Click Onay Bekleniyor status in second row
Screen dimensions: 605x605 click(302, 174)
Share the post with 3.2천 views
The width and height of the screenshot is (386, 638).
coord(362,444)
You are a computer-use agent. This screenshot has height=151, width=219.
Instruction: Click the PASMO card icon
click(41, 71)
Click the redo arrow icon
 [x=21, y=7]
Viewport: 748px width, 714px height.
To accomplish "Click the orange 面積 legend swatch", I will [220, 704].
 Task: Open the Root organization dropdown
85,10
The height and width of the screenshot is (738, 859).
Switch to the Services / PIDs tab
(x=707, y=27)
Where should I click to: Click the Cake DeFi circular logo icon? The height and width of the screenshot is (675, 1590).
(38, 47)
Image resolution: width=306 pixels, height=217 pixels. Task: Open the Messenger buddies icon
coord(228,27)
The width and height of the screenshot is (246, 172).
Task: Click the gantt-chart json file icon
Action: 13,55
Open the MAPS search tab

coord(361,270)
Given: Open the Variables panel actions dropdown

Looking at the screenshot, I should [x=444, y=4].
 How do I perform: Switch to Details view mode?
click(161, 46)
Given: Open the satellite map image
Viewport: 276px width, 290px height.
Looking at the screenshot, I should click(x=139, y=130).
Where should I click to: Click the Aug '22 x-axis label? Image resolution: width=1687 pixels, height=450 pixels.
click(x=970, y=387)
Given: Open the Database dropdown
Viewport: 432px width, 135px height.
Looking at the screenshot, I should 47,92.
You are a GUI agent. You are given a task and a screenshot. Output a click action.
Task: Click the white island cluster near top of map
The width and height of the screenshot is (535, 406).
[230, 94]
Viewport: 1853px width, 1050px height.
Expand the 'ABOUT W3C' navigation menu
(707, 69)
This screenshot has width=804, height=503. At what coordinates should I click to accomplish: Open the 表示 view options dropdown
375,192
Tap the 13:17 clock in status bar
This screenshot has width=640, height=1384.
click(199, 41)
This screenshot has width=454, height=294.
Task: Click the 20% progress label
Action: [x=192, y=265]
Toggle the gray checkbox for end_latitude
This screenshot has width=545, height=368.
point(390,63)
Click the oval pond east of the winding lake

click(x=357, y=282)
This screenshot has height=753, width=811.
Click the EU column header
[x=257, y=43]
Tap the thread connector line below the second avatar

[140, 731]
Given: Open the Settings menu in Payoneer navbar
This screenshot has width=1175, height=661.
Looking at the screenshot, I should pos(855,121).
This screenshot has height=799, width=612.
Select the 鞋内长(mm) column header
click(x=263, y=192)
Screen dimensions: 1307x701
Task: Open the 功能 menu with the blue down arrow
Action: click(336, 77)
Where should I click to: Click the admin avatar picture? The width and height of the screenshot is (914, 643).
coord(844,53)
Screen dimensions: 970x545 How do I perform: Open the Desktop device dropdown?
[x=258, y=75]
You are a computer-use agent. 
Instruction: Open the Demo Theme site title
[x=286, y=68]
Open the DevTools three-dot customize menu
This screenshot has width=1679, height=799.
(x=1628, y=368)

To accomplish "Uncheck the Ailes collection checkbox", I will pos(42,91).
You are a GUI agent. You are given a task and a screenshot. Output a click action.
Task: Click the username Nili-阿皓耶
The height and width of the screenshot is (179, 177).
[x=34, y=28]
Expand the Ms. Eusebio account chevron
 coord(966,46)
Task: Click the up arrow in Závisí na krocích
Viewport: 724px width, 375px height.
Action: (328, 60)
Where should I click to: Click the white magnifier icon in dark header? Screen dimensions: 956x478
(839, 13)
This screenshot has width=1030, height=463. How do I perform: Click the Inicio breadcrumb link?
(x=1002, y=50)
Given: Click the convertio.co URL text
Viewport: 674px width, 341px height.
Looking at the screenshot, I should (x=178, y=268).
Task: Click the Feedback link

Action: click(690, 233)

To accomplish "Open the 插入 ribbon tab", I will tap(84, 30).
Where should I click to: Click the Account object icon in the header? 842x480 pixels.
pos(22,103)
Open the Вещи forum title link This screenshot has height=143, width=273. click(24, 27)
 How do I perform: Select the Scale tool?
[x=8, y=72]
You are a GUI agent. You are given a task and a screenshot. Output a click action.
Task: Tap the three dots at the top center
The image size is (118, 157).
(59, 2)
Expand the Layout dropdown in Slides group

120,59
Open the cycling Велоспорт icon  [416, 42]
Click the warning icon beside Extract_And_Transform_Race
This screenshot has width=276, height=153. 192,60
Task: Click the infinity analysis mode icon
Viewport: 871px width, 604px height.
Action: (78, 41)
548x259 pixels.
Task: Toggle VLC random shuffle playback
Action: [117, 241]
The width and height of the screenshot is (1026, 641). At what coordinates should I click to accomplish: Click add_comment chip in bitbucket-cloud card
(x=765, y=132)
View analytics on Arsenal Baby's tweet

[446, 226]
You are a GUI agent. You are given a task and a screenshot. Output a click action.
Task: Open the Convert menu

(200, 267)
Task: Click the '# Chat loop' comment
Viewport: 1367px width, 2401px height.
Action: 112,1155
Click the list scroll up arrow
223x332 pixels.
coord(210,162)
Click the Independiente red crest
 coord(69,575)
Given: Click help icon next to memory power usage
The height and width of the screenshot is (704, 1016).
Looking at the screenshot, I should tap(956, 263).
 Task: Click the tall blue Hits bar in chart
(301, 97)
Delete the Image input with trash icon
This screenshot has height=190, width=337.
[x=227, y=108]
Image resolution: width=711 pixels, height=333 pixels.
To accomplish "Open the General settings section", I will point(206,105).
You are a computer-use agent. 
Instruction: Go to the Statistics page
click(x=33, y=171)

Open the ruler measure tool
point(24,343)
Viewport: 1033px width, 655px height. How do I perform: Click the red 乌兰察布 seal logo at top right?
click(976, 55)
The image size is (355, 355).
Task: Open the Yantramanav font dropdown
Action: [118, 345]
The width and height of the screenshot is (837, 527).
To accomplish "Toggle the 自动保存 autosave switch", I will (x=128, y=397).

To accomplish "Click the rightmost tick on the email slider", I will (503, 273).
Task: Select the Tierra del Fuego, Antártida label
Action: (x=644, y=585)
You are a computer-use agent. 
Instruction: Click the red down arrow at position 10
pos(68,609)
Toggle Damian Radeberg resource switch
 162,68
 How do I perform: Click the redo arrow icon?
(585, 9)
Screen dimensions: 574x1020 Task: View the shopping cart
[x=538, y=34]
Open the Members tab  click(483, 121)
+++
## TASK OBJECTIVE
If a line appears above, it belongs in your answer, printed exactly.

## TASK ANSWER
Click Onay Bekleniyor status in second row
Screen dimensions: 605x605 click(302, 174)
Share the post with 3.2천 views
The width and height of the screenshot is (386, 638).
coord(362,444)
You are a computer-use agent. This screenshot has height=151, width=219.
Instruction: Click the PASMO card icon
click(41, 71)
Click the redo arrow icon
 [x=21, y=7]
Viewport: 748px width, 714px height.
To accomplish "Click the orange 面積 legend swatch", I will [220, 704].
 Task: Open the Root organization dropdown
85,10
The height and width of the screenshot is (738, 859).
Switch to the Services / PIDs tab
(x=707, y=27)
Where should I click to: Click the Cake DeFi circular logo icon? The height and width of the screenshot is (675, 1590).
(38, 47)
Image resolution: width=306 pixels, height=217 pixels. Task: Open the Messenger buddies icon
coord(228,27)
The width and height of the screenshot is (246, 172).
Task: Click the gantt-chart json file icon
Action: 13,55
Open the MAPS search tab

coord(361,270)
Given: Open the Variables panel actions dropdown

Looking at the screenshot, I should [x=444, y=4].
 How do I perform: Switch to Details view mode?
click(161, 46)
Given: Open the satellite map image
Viewport: 276px width, 290px height.
Looking at the screenshot, I should click(x=139, y=130).
Where should I click to: Click the Aug '22 x-axis label? Image resolution: width=1687 pixels, height=450 pixels.
click(x=970, y=387)
Given: Open the Database dropdown
Viewport: 432px width, 135px height.
Looking at the screenshot, I should 47,92.
You are a GUI agent. You are given a task and a screenshot. Output a click action.
Task: Click the white island cluster near top of map
The width and height of the screenshot is (535, 406).
[230, 94]
Viewport: 1853px width, 1050px height.
Expand the 'ABOUT W3C' navigation menu
(707, 69)
This screenshot has width=804, height=503. At what coordinates should I click to accomplish: Open the 表示 view options dropdown
375,192
Tap the 13:17 clock in status bar
This screenshot has width=640, height=1384.
click(199, 41)
This screenshot has width=454, height=294.
Task: Click the 20% progress label
Action: [x=192, y=265]
Toggle the gray checkbox for end_latitude
This screenshot has width=545, height=368.
point(390,63)
Click the oval pond east of the winding lake

click(x=357, y=282)
This screenshot has height=753, width=811.
Click the EU column header
[x=257, y=43]
Tap the thread connector line below the second avatar

[140, 731]
Given: Open the Settings menu in Payoneer navbar
This screenshot has width=1175, height=661.
Looking at the screenshot, I should pos(855,121).
This screenshot has height=799, width=612.
Select the 鞋内长(mm) column header
click(x=263, y=192)
Screen dimensions: 1307x701
Task: Open the 功能 menu with the blue down arrow
Action: click(336, 77)
Where should I click to: Click the admin avatar picture? The width and height of the screenshot is (914, 643).
coord(844,53)
Screen dimensions: 970x545 How do I perform: Open the Desktop device dropdown?
[x=258, y=75]
You are a computer-use agent. 
Instruction: Open the Demo Theme site title
[x=286, y=68]
Open the DevTools three-dot customize menu
This screenshot has width=1679, height=799.
(x=1628, y=368)

To accomplish "Uncheck the Ailes collection checkbox", I will pos(42,91).
You are a GUI agent. You are given a task and a screenshot. Output a click action.
Task: Click the username Nili-阿皓耶
The height and width of the screenshot is (179, 177).
[x=34, y=28]
Expand the Ms. Eusebio account chevron
 coord(966,46)
Task: Click the up arrow in Závisí na krocích
Viewport: 724px width, 375px height.
Action: (328, 60)
Where should I click to: Click the white magnifier icon in dark header? Screen dimensions: 956x478
(839, 13)
This screenshot has width=1030, height=463. How do I perform: Click the Inicio breadcrumb link?
(x=1002, y=50)
Given: Click the convertio.co URL text
Viewport: 674px width, 341px height.
Looking at the screenshot, I should (x=178, y=268).
Task: Click the Feedback link

Action: click(690, 233)

To accomplish "Open the 插入 ribbon tab", I will tap(84, 30).
Where should I click to: Click the Account object icon in the header? 842x480 pixels.
pos(22,103)
Open the Вещи forum title link This screenshot has height=143, width=273. click(24, 27)
 How do I perform: Select the Scale tool?
[x=8, y=72]
You are a GUI agent. You are given a task and a screenshot. Output a click action.
Task: Tap the three dots at the top center
The image size is (118, 157).
(59, 2)
Expand the Layout dropdown in Slides group

120,59
Open the cycling Велоспорт icon  [416, 42]
Click the warning icon beside Extract_And_Transform_Race
This screenshot has width=276, height=153. 192,60
Task: Click the infinity analysis mode icon
Viewport: 871px width, 604px height.
Action: (78, 41)
548x259 pixels.
Task: Toggle VLC random shuffle playback
Action: [117, 241]
The width and height of the screenshot is (1026, 641). At what coordinates should I click to accomplish: Click add_comment chip in bitbucket-cloud card
(x=765, y=132)
View analytics on Arsenal Baby's tweet

[446, 226]
You are a GUI agent. You are given a task and a screenshot. Output a click action.
Task: Open the Convert menu

(200, 267)
Task: Click the '# Chat loop' comment
Viewport: 1367px width, 2401px height.
Action: 112,1155
Click the list scroll up arrow
223x332 pixels.
coord(210,162)
Click the Independiente red crest
 coord(69,575)
Given: Click help icon next to memory power usage
The height and width of the screenshot is (704, 1016).
Looking at the screenshot, I should tap(956, 263).
 Task: Click the tall blue Hits bar in chart
(301, 97)
Delete the Image input with trash icon
This screenshot has height=190, width=337.
[x=227, y=108]
Image resolution: width=711 pixels, height=333 pixels.
To accomplish "Open the General settings section", I will point(206,105).
You are a computer-use agent. 
Instruction: Go to the Statistics page
click(x=33, y=171)

Open the ruler measure tool
point(24,343)
Viewport: 1033px width, 655px height. How do I perform: Click the red 乌兰察布 seal logo at top right?
click(976, 55)
The image size is (355, 355).
Task: Open the Yantramanav font dropdown
Action: [118, 345]
The width and height of the screenshot is (837, 527).
To accomplish "Toggle the 自动保存 autosave switch", I will (x=128, y=397).

To accomplish "Click the rightmost tick on the email slider", I will (503, 273).
Task: Select the Tierra del Fuego, Antártida label
Action: (x=644, y=585)
You are a computer-use agent. 
Instruction: Click the red down arrow at position 10
pos(68,609)
Toggle Damian Radeberg resource switch
 162,68
 How do I perform: Click the redo arrow icon?
(585, 9)
Screen dimensions: 574x1020 Task: View the shopping cart
[x=538, y=34]
Open the Members tab  click(483, 121)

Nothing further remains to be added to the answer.